Rescale the click coordinates in the answers in the material below, from the line with "at comment start" up to and including the line with "pyautogui.click(x=273, y=64)". Reproduce all of those lines, with the requests included, and multiply each coordinate in the answers by 0.8, rounding to the nearest whole number with halves rounded up.

### EXTRACTED MATERIAL
[BEGIN]

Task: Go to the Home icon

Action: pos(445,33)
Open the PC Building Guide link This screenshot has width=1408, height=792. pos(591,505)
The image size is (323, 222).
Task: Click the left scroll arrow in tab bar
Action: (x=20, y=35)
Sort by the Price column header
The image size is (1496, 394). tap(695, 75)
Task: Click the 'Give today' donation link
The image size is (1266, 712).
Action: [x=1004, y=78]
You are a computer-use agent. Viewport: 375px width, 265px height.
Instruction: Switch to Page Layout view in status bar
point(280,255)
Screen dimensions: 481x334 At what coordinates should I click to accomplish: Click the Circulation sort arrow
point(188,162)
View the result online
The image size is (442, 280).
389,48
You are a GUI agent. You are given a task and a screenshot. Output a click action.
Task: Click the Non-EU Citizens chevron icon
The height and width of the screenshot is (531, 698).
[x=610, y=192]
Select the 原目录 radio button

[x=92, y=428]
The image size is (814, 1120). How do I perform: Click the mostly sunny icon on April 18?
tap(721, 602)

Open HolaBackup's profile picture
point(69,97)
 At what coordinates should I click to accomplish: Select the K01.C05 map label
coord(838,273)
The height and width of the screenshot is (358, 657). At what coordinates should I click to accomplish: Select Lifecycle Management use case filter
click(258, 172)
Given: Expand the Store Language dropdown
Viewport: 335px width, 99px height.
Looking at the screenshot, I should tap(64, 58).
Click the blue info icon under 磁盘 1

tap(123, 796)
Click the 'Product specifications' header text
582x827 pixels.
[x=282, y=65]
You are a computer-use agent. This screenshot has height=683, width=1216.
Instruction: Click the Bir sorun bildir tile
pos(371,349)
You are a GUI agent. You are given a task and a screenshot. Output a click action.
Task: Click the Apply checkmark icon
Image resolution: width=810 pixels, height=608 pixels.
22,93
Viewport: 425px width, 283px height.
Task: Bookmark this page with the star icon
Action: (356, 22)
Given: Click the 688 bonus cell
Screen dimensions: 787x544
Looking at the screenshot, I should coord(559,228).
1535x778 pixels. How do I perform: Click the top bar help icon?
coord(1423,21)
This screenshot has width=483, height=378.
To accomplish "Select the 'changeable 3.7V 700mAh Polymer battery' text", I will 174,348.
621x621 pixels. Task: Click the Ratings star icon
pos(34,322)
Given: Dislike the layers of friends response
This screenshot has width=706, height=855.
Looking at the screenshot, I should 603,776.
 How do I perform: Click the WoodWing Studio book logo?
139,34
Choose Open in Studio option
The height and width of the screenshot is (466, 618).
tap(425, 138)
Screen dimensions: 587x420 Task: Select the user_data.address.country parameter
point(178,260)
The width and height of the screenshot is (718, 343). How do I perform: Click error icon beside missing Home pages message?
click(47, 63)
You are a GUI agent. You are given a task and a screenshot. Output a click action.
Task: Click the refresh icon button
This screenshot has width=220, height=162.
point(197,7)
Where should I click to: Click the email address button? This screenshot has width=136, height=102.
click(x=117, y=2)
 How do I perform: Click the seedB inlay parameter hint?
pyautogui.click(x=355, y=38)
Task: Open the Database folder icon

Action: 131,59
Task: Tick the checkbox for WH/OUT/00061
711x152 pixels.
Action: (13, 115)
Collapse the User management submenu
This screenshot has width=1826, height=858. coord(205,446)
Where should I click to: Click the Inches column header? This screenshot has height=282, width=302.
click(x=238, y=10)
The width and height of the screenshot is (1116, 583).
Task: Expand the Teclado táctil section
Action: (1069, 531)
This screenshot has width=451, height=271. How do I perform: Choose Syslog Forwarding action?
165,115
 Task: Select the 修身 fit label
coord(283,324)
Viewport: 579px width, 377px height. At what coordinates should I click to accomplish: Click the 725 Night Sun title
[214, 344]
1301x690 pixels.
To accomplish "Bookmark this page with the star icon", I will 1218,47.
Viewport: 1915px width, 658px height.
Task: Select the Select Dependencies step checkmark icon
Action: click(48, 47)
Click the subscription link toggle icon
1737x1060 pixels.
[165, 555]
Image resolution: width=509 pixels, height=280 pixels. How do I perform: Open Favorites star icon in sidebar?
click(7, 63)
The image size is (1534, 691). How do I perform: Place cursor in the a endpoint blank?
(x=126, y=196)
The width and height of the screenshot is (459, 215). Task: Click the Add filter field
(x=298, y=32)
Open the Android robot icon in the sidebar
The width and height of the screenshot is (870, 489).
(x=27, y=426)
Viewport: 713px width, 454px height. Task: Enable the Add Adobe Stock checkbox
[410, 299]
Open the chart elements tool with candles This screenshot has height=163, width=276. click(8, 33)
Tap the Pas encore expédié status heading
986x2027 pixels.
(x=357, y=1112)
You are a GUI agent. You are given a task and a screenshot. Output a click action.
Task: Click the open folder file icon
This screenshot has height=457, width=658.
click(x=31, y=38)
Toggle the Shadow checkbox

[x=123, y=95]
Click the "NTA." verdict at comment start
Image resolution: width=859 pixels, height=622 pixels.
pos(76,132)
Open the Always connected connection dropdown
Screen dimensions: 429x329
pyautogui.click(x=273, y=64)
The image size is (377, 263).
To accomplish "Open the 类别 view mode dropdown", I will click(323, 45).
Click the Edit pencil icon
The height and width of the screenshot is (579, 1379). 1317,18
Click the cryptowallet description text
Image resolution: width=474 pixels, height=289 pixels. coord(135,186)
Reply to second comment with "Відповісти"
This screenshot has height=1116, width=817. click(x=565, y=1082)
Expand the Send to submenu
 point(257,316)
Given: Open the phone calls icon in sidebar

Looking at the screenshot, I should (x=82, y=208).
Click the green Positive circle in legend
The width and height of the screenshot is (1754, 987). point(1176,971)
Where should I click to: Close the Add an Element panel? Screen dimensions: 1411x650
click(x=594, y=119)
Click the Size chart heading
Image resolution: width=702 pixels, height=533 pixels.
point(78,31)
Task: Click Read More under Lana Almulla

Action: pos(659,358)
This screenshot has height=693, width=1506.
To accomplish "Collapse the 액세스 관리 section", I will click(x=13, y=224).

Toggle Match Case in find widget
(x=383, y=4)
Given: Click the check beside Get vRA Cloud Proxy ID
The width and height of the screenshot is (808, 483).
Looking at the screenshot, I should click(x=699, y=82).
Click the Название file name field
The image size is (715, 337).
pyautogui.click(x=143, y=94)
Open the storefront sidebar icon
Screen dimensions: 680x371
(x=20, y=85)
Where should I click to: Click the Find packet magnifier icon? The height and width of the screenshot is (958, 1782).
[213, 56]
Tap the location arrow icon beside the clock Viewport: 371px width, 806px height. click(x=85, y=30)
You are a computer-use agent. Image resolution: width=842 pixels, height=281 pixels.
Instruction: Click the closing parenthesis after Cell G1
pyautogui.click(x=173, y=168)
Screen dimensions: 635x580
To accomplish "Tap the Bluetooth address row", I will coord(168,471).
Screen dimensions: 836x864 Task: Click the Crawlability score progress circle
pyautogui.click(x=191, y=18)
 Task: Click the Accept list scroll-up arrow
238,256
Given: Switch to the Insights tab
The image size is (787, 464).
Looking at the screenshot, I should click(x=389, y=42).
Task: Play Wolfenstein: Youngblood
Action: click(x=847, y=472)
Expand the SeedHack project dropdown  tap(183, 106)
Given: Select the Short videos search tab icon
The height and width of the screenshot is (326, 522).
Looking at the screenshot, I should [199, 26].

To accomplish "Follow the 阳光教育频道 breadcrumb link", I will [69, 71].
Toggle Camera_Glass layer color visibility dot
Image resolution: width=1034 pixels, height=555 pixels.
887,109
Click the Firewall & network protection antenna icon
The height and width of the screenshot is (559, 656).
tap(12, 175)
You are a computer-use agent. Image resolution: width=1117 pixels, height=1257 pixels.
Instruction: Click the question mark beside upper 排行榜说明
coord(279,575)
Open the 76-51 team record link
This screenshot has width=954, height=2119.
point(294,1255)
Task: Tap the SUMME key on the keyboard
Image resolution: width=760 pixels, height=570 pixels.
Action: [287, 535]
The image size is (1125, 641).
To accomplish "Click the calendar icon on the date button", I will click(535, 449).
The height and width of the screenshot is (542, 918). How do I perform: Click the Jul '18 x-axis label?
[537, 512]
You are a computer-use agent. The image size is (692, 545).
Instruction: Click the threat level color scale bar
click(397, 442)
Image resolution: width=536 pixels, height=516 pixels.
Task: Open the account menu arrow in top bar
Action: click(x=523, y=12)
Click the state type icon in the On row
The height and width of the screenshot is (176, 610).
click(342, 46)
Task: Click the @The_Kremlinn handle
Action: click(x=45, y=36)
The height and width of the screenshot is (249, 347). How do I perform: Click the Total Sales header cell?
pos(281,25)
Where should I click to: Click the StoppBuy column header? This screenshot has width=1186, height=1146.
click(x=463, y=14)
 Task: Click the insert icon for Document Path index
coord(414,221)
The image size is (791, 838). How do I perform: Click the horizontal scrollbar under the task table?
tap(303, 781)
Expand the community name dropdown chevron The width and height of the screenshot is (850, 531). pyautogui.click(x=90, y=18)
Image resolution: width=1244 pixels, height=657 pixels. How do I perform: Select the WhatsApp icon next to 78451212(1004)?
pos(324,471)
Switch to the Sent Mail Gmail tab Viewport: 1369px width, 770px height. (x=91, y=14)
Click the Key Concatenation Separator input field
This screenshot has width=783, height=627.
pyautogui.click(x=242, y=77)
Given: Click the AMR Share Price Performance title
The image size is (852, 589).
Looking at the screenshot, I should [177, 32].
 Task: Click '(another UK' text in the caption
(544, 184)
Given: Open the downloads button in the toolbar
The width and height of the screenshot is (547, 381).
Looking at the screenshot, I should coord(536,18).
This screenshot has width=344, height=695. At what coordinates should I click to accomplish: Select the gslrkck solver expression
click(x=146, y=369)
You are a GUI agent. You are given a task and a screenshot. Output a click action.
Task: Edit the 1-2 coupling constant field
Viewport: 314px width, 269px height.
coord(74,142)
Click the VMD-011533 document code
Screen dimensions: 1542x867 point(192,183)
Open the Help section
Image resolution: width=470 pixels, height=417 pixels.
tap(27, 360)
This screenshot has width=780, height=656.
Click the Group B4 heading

[END]

### PROBLEM SOLUTION
Click the "NTA." verdict at comment start
Image resolution: width=859 pixels, height=622 pixels.
pos(61,106)
Open the Always connected connection dropdown
Screen dimensions: 429x329
pyautogui.click(x=218, y=51)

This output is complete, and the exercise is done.